Dataset entries
- - - -

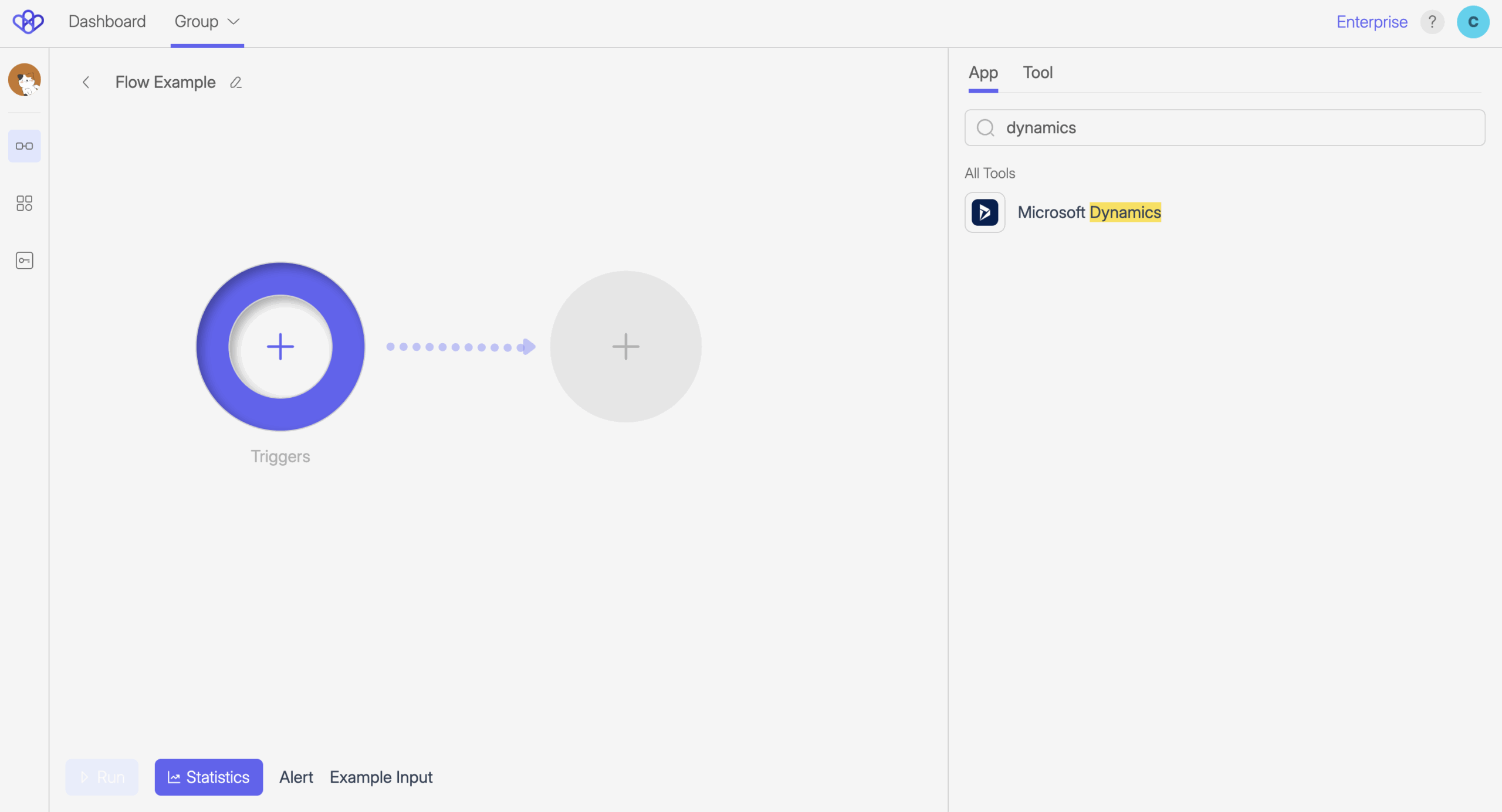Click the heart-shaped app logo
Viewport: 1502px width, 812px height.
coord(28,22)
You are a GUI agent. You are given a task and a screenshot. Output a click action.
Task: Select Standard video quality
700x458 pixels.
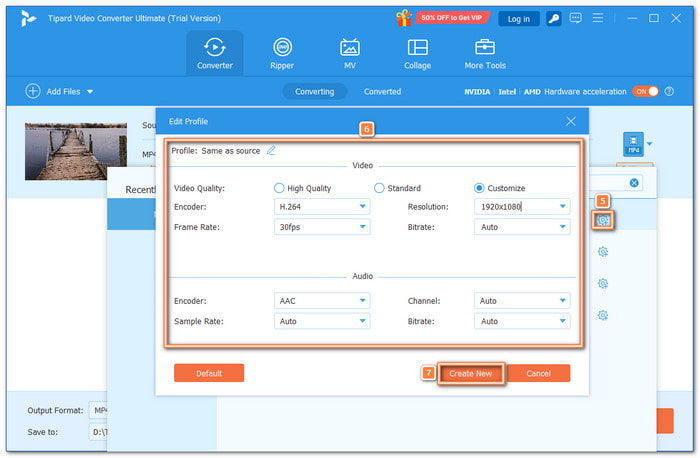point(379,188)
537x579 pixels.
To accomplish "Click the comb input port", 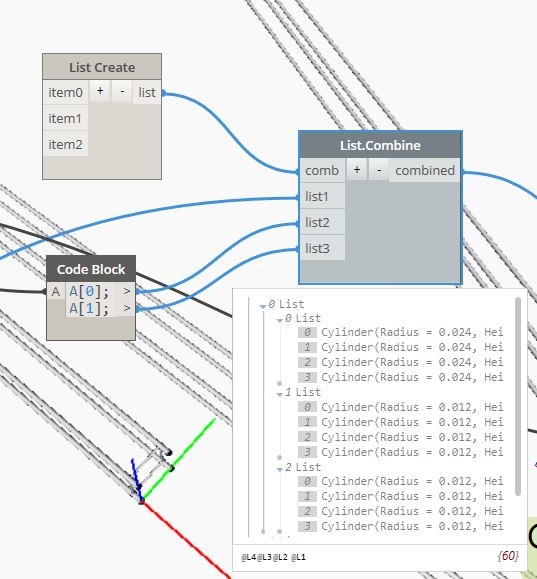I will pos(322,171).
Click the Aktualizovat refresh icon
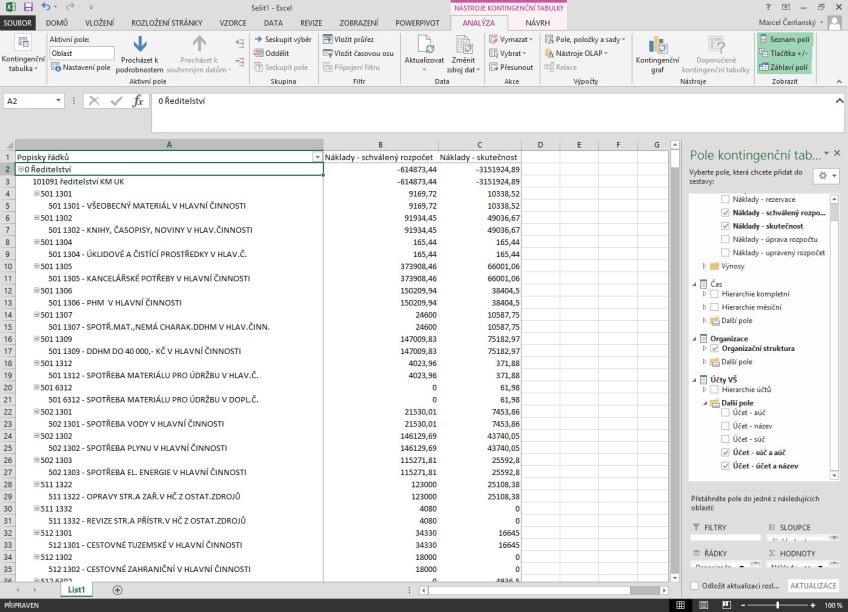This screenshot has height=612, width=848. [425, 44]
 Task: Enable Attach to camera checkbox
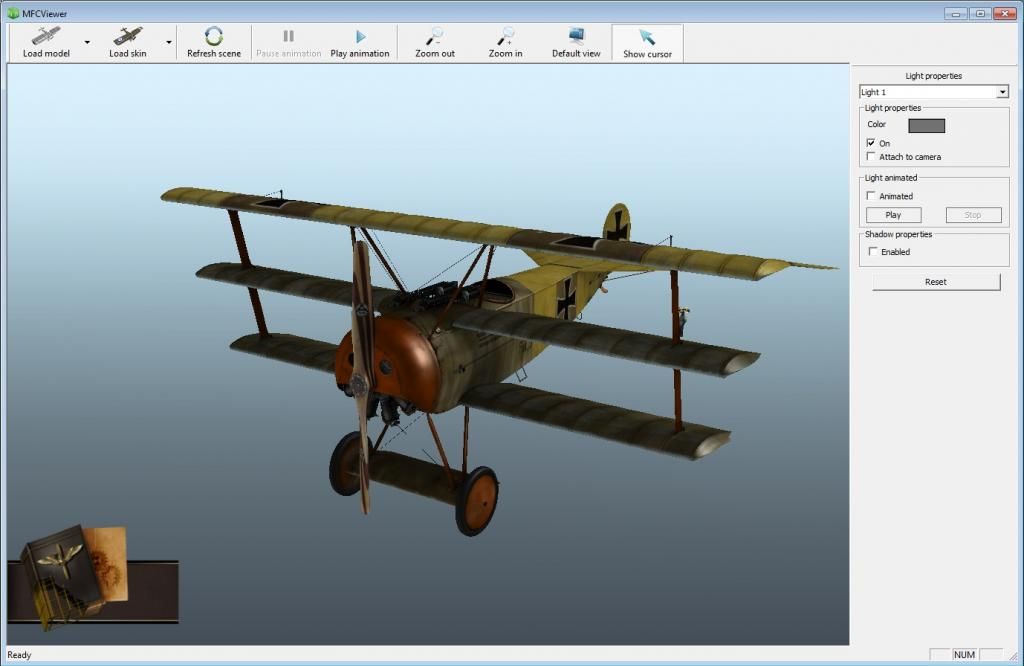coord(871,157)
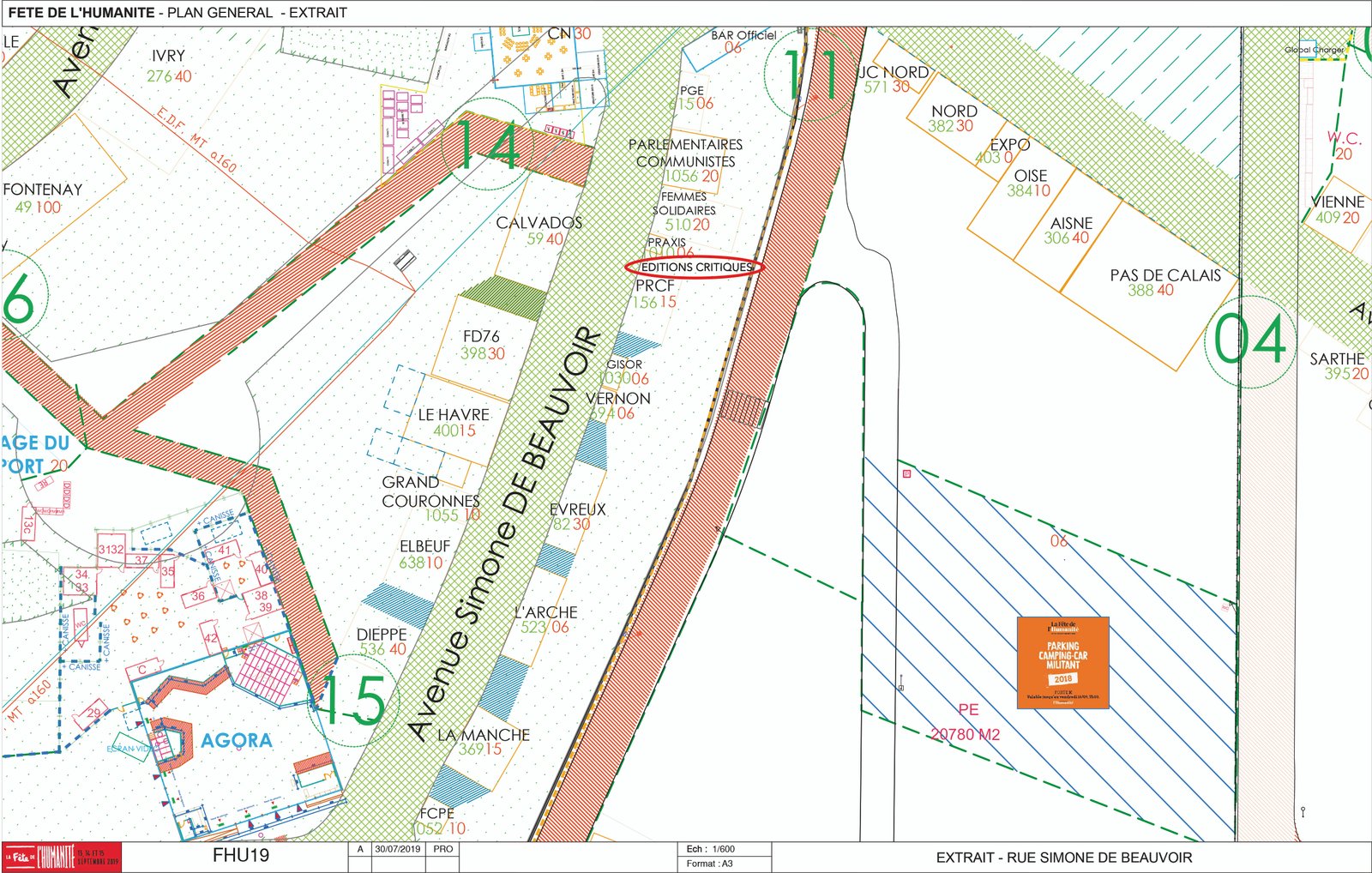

- - - -

▶ **TO DO**: Swap "click action" for "tap action" in the items from the first line up to and including the line with "point(379,188)", and reproduce those lines with everything else unchanged. Omit the pictures from the output.

▶ **RESPONSE FOR THIS EXERCISE**:
Click the heart-shaped app logo
Viewport: 1502px width, 812px height.
coord(28,22)
You are a GUI agent. You are given a task and a screenshot. Output a tap action.
Task: Select Standard video quality
700x458 pixels.
point(379,188)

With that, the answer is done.